If this is true, there are several ways to deal with it.
- Reuse your sessions manually or by maintaining a connection pool.
- enter a delay in each connection to try to stop the saturation point.
- exit until you reach saturation, and then change your behavior, for example, run your connection logic inside the while statement, which retries up to 60 times with a two-second delay each time before completely abandoning. This allows you to work at full speed, slowing down only if there is a problem.
This last marker deserves some expansion. In fact, we used the delay strategy in our aforementioned application, which would gradually reduce the load on the resource provider if it complained, instead of 30 two-second delays, we chose a one-second delay, then two seconds, then four, etc.
The general process for the retreat strategy is as follows, and it can be used in any case where there may be a temporary lack of resource. The action mentioned in the pseudo code below will be opening the socket in your case.
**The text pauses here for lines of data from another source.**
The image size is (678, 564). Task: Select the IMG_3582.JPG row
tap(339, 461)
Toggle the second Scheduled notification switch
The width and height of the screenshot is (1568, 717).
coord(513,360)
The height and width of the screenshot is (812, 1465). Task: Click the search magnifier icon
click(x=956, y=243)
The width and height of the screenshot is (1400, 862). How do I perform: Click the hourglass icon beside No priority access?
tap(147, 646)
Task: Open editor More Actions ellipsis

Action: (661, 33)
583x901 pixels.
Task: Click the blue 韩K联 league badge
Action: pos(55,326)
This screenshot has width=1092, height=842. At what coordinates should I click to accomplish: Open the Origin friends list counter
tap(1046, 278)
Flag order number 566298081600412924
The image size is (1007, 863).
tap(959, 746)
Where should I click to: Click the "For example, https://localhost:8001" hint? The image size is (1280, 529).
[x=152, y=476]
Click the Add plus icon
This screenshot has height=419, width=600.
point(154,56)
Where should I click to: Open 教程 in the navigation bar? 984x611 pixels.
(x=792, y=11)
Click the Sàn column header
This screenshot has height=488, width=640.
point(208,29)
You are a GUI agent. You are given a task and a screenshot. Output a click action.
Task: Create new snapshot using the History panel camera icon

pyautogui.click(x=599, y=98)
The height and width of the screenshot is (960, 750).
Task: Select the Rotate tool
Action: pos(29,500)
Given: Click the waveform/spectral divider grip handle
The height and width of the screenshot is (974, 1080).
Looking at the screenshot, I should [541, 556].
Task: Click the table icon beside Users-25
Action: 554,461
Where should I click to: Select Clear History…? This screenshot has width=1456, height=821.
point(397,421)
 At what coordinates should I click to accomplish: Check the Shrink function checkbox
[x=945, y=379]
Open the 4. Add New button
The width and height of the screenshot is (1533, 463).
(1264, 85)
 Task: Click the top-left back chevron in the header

set maxdelay to 16 # maximum time period between attempts set maxtries to 10 # maximum attempts set delay to 0 set tries to 0 while more actions needed: if delay is not 0: sleep delay attempt action if action failed: add 1 to tries if tries is greater than maxtries: exit with permanent error if delay is 0: set delay to 1 else: double delay if delay is greater than maxdelay: set delay to maxdelay else: set delay to 0 set tries to 0
This allows the process to run at full speed in the vast majority of cases, but backs off when errors occur, hoping that the resource time will be restored. Gradually increasing delays allows you to restore more serious resource constraints, and maximum attempts will catch what you would call permanent errors (or errors that take too long to recover).